Der Schutz der Pressefreiheit ist damit zwar eröffnet, der Eingriff bewegt sich aber am unteren Rand des Feststellbaren.
b) Schutz der Satire: Meinungsfreiheit/Kunstfreiheit – Art. 5 Abs. 1; Abs. 3 Satz 1 GG
Deutlich relevanter ist allerdings eine mögliche Verletzung der Meinungs/- und Kunstfreiheit, die sich dann auch in Verbindung mit der Pressefreiheit als Wirkbereich zeigt. Die Grenzen zwischen Meinungs- und Pressefreiheit bzw. Kunstfreiheit sind hier fließend, handelt es sich bei der Satire doch um eine Hybridform, die Aspekte aller drei geschützter Rechte enthält.

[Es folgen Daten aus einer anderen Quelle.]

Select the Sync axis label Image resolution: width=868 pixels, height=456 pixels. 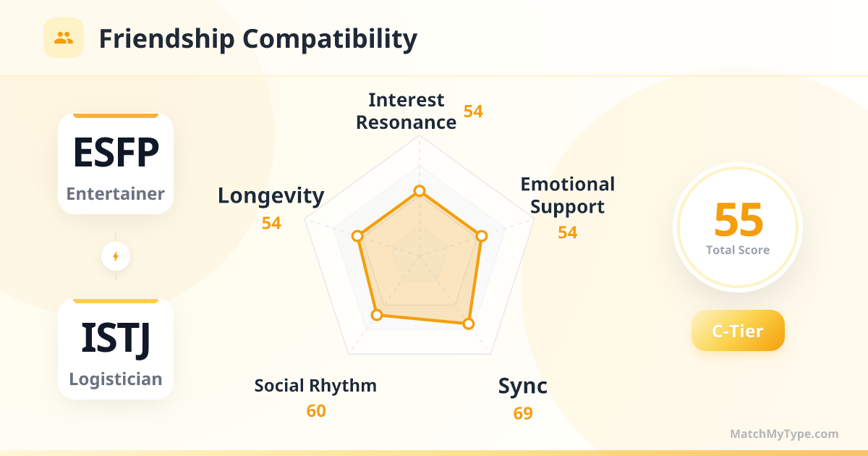click(522, 387)
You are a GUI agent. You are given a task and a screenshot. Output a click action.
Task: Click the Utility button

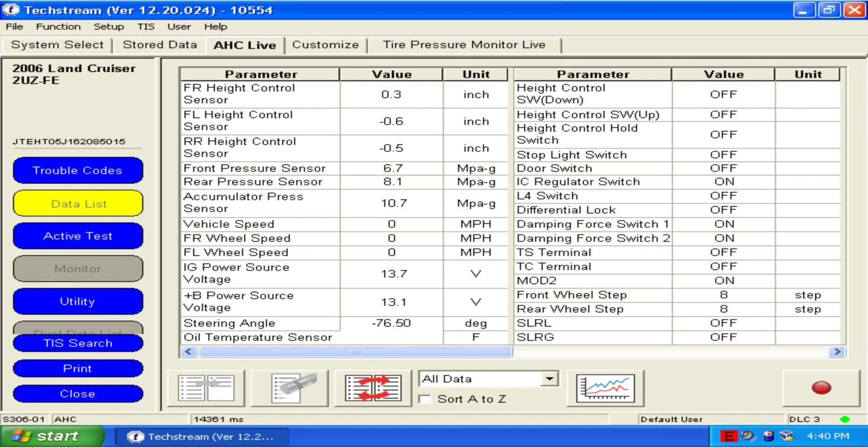tap(78, 301)
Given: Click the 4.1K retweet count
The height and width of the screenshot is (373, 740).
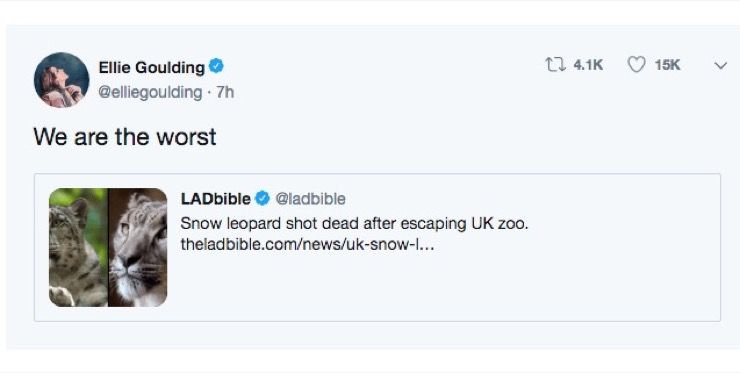Looking at the screenshot, I should click(x=588, y=65).
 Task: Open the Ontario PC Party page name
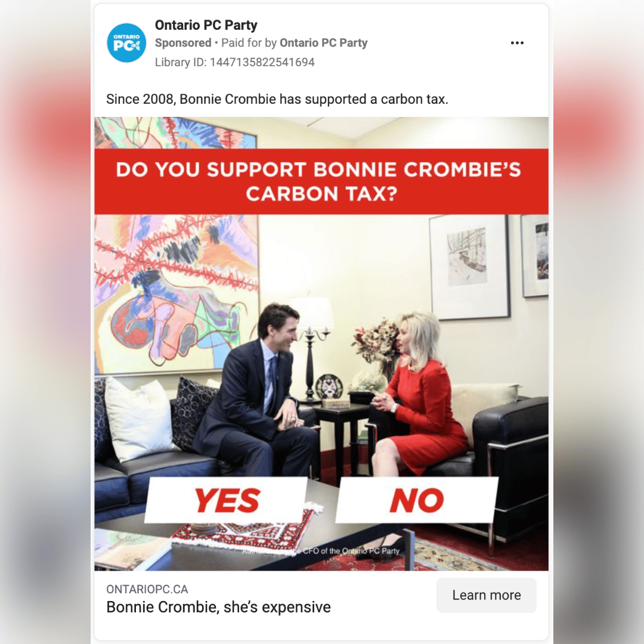point(206,25)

Grundsätzlich handelt es sich bei Satire um eine Meinungsäußerung (ausführlich hierzu NJW 1995, 809). Durch die freie Gestaltung der kritisierten Titel tritt aber (zumindest nach dem offenen Kunstbegriff) auch der künstlerische Aspekt hinzu. Kerninhalt der Satire ist das Arbeiten mit Übertreibungen oder Verfremdungen. Dieses Kriterium beinhaltet aber gleichwohl die Voraussetzung, dass eine inhaltliche Aussage damit verbunden sein muss, die durch die gewählte Darstellungsform nur verzerrt wird. Es ist damit zu ermitteln, welche Aussage mit dem Mittel der Satire dargestellt wird.  Ist die Satire hingegen allein als Provokation anzusehen, dann ist sie nicht mehr von den genannten Grundrechten gedeckt, denn es wird keine Meinung mehr kundgetan, so dass der Schutzbereich nicht eröffnet wäre. Es handelt sich dann insofern nur um Scheinsatire. Ungeachtet dessen verbietet sich eine zu strenge Betrachtung. Vielmehr muss jede noch mögliche Deutung als wahrscheinlich angesehen werden, ansonsten würden die Grundrechte zu wenig beachtet.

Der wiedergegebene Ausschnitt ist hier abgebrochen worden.